A room of sorts

I look around my room and see the following:

a jar filled with quarters.

clothes in a pile on top of my suitcase that I haven’t actually fully unpacked since Christmas.

an empty tin of honey roasted peanuts.
two of my “nice” shirts hanging together. they are the only things hanging up. I will probably give them to Goodwill soon, as I never wear my “nice” shirts.

empty water glasses.

books: Ender’s Game. Zuni Cafe cookbook. “Heat” by Bill Buford.

there is paper strewn about. mail. letters. receipts.
I see a scale hiding underneath my bed. I haven’t stepped on it a while. I’m a little nervous to. I’ve been eating my fair share of pastry these past few months.

my room is in shambles. half way moved, half way here.

I suppose I am in the same shape. one foot in, one foot out.

I don’t necessarily like living with my things here and there. I have places for my things, but those places are not here and may not have a book shelf or desk or kitchen to call their own any time soon. That’s okay.

I see my alter, in the corner there. St. Francis, rosary, fountain pen, a bottle of India ink. San Damiano cross given to me by my friend Beth. My grandad’s binoculars. My great grandma’s painting of a mockingbird. a pair of my old glasses. an old book (Alfred, Lord Tennyson) and an Abita beer bottle.

It sits there, strong and unmoving. They remind me of how rich I am.



They remind of being constant. They remind me of myself.

I see my bed, built for two.

My slippers, a bit too small for my feet, but I prefer to call them “cozy”.
I see my pile of black t-shirts because it makes it easier for me to get ready for work, and to come out looking somewhat clean on the other side. (And also because they help me look not-so-chubby). Whatever. I like black.
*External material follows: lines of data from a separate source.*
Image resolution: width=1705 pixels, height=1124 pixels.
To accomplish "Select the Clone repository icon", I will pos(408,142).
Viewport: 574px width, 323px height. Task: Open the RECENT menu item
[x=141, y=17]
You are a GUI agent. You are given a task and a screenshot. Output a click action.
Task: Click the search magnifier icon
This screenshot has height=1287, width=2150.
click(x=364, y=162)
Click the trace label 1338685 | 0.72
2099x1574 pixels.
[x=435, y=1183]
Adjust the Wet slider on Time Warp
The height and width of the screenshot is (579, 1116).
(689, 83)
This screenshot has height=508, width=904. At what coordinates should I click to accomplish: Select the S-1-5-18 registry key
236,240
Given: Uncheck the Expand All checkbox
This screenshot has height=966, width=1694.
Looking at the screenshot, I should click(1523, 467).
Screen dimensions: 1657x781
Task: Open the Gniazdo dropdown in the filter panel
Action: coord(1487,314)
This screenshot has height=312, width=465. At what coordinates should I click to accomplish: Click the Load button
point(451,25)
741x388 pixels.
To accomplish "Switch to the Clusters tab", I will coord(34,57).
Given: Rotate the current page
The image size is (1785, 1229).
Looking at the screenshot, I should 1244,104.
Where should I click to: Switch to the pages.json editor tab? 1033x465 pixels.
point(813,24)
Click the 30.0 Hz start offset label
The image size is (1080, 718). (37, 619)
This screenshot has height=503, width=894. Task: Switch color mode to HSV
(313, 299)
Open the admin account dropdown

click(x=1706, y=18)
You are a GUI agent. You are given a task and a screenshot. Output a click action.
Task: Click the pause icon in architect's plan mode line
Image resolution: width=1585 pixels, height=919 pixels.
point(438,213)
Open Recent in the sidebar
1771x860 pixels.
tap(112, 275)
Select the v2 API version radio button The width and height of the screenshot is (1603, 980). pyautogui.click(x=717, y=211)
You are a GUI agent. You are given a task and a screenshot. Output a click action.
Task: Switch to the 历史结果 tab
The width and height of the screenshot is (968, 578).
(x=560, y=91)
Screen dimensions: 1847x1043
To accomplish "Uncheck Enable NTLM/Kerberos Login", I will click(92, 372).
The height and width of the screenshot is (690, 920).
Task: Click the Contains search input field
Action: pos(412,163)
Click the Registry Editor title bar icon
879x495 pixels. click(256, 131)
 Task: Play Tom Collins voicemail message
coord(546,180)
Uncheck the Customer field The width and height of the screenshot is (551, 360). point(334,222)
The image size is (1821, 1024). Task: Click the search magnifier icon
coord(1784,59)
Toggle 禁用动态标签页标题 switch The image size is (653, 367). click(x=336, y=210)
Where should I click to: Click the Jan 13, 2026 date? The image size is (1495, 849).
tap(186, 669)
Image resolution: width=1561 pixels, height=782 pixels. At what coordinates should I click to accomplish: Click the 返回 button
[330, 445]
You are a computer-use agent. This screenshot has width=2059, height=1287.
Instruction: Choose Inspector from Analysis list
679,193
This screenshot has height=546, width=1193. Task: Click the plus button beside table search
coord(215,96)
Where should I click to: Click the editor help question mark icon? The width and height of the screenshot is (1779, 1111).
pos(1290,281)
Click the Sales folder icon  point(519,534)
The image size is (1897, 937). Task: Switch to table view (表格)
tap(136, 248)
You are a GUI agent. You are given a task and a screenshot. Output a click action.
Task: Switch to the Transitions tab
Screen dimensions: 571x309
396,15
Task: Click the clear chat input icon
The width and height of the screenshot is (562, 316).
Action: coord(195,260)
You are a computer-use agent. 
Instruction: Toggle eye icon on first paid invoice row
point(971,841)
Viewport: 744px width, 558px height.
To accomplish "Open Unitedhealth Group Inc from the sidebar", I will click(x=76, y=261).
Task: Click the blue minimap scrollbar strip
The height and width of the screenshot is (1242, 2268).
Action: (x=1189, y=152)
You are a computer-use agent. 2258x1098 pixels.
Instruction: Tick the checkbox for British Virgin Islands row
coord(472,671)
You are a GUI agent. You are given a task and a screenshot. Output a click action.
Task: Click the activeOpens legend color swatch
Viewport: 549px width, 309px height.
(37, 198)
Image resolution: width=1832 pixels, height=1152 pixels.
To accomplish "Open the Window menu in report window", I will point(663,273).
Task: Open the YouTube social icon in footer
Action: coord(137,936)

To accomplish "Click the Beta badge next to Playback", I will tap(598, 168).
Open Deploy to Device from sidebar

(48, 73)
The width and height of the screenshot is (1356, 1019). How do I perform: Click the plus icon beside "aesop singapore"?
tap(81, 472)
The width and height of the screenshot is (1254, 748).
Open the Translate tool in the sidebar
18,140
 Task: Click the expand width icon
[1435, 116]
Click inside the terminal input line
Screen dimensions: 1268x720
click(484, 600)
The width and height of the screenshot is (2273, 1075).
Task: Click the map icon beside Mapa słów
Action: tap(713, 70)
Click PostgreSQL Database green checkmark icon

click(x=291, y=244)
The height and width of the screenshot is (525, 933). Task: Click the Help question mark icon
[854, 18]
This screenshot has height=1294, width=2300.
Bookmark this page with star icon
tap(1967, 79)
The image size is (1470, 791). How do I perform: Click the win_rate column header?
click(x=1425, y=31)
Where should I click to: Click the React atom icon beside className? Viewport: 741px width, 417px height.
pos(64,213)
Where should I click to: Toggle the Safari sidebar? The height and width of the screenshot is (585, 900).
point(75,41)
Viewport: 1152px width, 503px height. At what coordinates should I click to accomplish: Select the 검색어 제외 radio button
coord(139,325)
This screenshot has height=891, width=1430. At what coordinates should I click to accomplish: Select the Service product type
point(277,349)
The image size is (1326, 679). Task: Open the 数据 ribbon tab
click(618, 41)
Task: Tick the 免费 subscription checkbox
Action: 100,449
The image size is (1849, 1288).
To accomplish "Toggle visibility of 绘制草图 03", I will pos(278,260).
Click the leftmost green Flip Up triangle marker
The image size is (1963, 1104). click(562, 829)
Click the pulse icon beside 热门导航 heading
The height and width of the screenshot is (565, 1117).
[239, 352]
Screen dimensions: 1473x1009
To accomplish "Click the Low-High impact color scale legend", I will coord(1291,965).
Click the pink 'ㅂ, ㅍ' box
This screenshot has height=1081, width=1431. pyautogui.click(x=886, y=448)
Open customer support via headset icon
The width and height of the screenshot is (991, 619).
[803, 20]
Regardless of my living situation, and the things that have caused me to move out, I am thankful for this safe space. The space where I have cursed the gods and more so, my roommate’s dog, for getting into my peanut butter. He is a sweet dog, though. I always give him my love before going to bed.

The hum of my heater confines me a bit. It is all I hear.

No commotion.

No clanging of pots and pans. It is me, in this little space, curled up in my brown chair.

I am glad I was able to cultivate a place to heal. I knew what I needed to see,

when I needed to be warm,

and when the dark from the outside became too loud,

I gave in, and welcomed the light like an old friend.